Kirkus Reviews QR Code
THE HALF-TRUE LIES OF CRICKET COHEN by Catherine Lloyd Burns

THE HALF-TRUE LIES OF CRICKET COHEN

by Catherine Lloyd Burns

Pub Date: Aug. 22nd, 2017
ISBN: 978-0-374-30041-8
Publisher: Farrar, Straus and Giroux

A grandmother and granddaughter’s shared escapade bares unhappy truths.

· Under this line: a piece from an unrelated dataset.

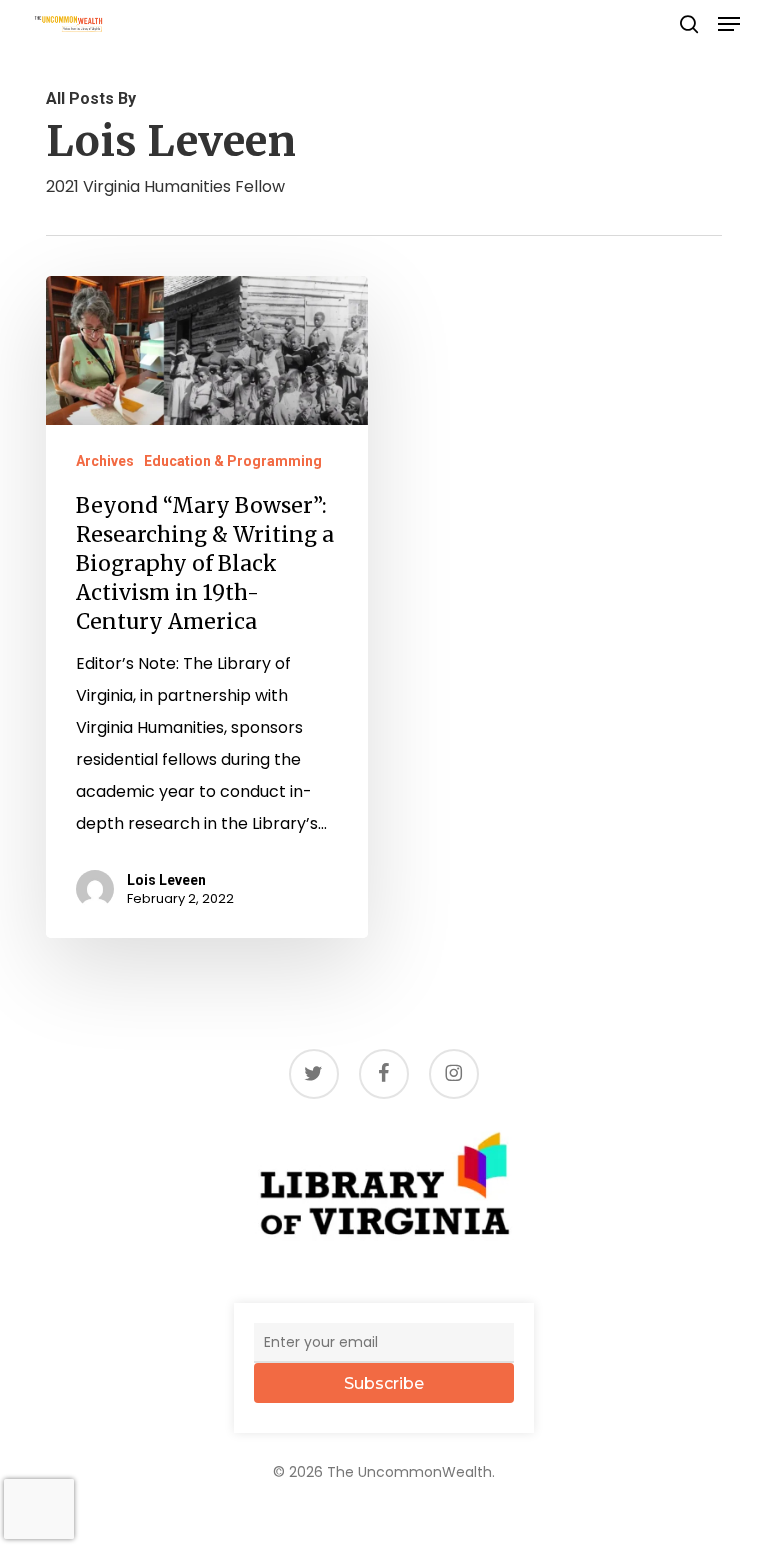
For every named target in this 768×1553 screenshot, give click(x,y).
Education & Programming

Brainy, white, bespectacled Cricket Cohen, a Manhattan sixth-grader, thinks deep scientific thoughts. Her philanthropist parents don’t get her, nor she them. This isn’t Cricket’s only problem. While she revels in cosmic truths, she bends facts about her own life a lot. This alienates would-be friends and requires her to rewrite a mostly fabricated memoir. The person who appreciates Cricket most and to whom she doesn’t lie is her maternal grandmother, Dodo, a mischievous free spirit. Now living down the hall and attended by a paid helper, Dodo longs for independence and adventure. The opportunity arises when Cricket’s parents go out of town, leaving her with Dodo. The two take off, booking a posh Manhattan hotel room and dining and shopping in a pricey department store. Dramatic evidence of Dodo’s precarious mental state comes to the fore when store security holds her for shoplifting and alert the police, who take her and Cricket into protective custody. Alzheimer’s disease is gently explained, and the family concedes that help is needed. While Cricket and Dodo are sympathetic and well-portrayed, Cricket’s parents are stereotypes. Mrs. Cohen’s a self-absorbed, pushy workaholic; Mr. Cohen’s wishy-washy. The breezy, wink-wink depictions of NYC ethos become tiresome, though out-of-towners may appreciate some of the landmark references. The ending, Cricket’s poignant rewritten memoir, is realistic but hopeful.

May reassure readers with aging relatives facing Alzheimer’s.